The mother’s voluntary silence on the issue of her alleged assault of the middle child in the civil proceedings permitted the primary judge to more easily make findings and draw available inferences against her from the unchallenged evidence led by the father (Weissensteiner v R (1993) 178 CLR 217 at 227 and 244; Katsilis v Broken Hill Pty Ltd (1977) 18 ALR 181 at 197). The process of drawing inferences from established facts simply involves logical deduction (G v H (1994) 181 CLR 387 at [4]; Mead v Mead (2007) FLC 93-327 at [13]).
Section 89 of the Evidence Act 1995 (NSW) will prevent any inference of guilt being drawn against the mother from her silence in the criminal proceedings, if she chooses to remain silent before the State court too, but neither that statutory provision nor any other gave her the same protection in the civil proceedings before the primary judge. Nonetheless, the mother was not found to have assaulted the middle child merely because she elected to give no evidence denying the allegation, but rather because of and consistently with the father’s unchallenged evidence of her culpability (at [2], [3], [4], [5], [10], [11], [20], [24] and [25]).
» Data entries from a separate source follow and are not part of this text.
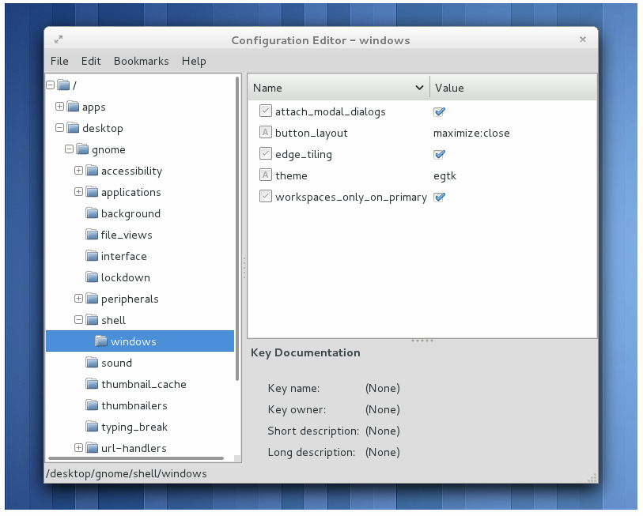The image size is (643, 516).
Task: Click the interface folder icon
Action: click(91, 256)
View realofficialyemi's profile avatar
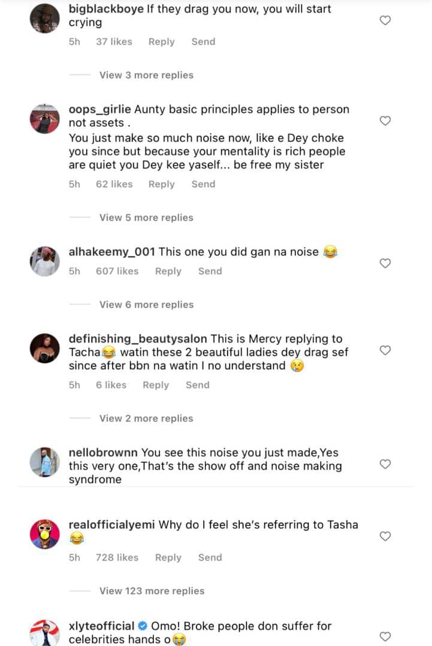Screen dimensions: 432x646 point(45,534)
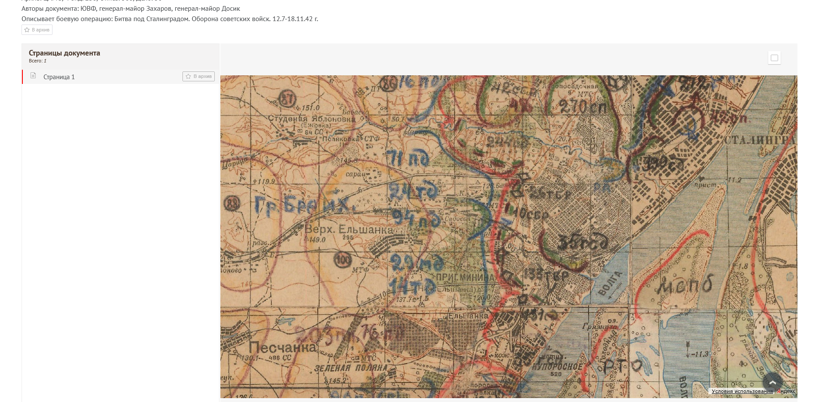Click circled marker 88 on map
Screen dimensions: 819x402
coord(232,203)
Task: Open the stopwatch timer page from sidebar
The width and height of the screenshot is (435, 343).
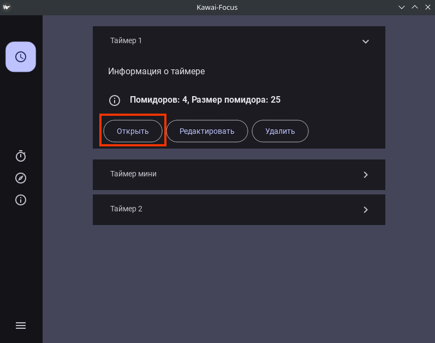Action: tap(21, 156)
The mother’s submissions to the contrary in reliance upon two sentences identified in the reasons for judgment (at [4] and [30]) are rejected. At those points in the reasons, the primary judge was doing no more than recording how the mother had chosen not to offer any evidence about the critical issue, which observations are the subject of Ground 2.
The mother’s unqualified contention that factual findings cannot be made in interim proceedings is rejected. Findings of fact can always safely be made on uncontested evidence, though it is well established that findings made in interlocutory proceedings should be circumspect if the evidence upon which they are made is, or is liable to be, controversial (Marvel v Marvel (2010) 43 Fam LR 348 at [122]-[123]). Certain provisions of the Act actually require a judge to react to credible evidence of risks of harm to which children might be exposed and against which they require protection, thereby making findings about such risks indispensable (Fowler & Northwood (2022) FLC 94-114 at [24]; Cimorelli & Wenlack [2020] FamCAFC 58 at [80]–[81]; Lim & Zong (2020) FLC 93-939 at [32]–[33]).
Here, the primary judge did as the law allowed.
Ground 2
This ground contends the primary judge erred by “criticising” the mother in the reasons for judgment for not giving evidence about the circumstances in which the middle child came to be injured, which complaint is presumably meant to convey an assertion that the primary judge fell into legal error by reason of such unwarranted criticism.
The assertion can be immediately rejected because it wrongly presumes the primary judge criticised the mother for her forensic decision, when his Honour did not do so. His Honour’s recitation of the mother’s decision to abstain from adducing any evidence about the critical issue was an entirely correct observation. It was not gratuitous criticism.
The primary judge accurately said this in the reasons for judgment:
4.The mother has been charged. She faces those charges in the Local Court [i]n [early] 2023. The mother provides no evidence in her affidavit as to the assault. [Counsel for the mother] has indicated to the Court that the mother has chosen to remain silent in circumstances where she is facing criminal charges. She has exercised her right to remain silent, but in doing so has failed to put any evidence before the Court about the circumstances in which the bruising took place.
…
9.This is a difficult matter compounded by the fact that the mother has chosen to remain silent and say nothing. She could have filed evidence in support of her application today. She could have provided significant evidence about the circumstances in which the alleged assault took place, but she has chosen to say nothing in circumstances where she is facing the charges in the Local Court and possibly a recall on the bond from the previous breach ADVO.
…
13.It is her choice to offer no evidence, and that is what she has chosen to do. It puts the Court in an extremely difficult position because all the Court has at the moment is the mother’s say-so that she will defend the charges. She could plead guilty ultimately, the Court just does not know what will happen where the mother has not committed herself to any story at this stage. …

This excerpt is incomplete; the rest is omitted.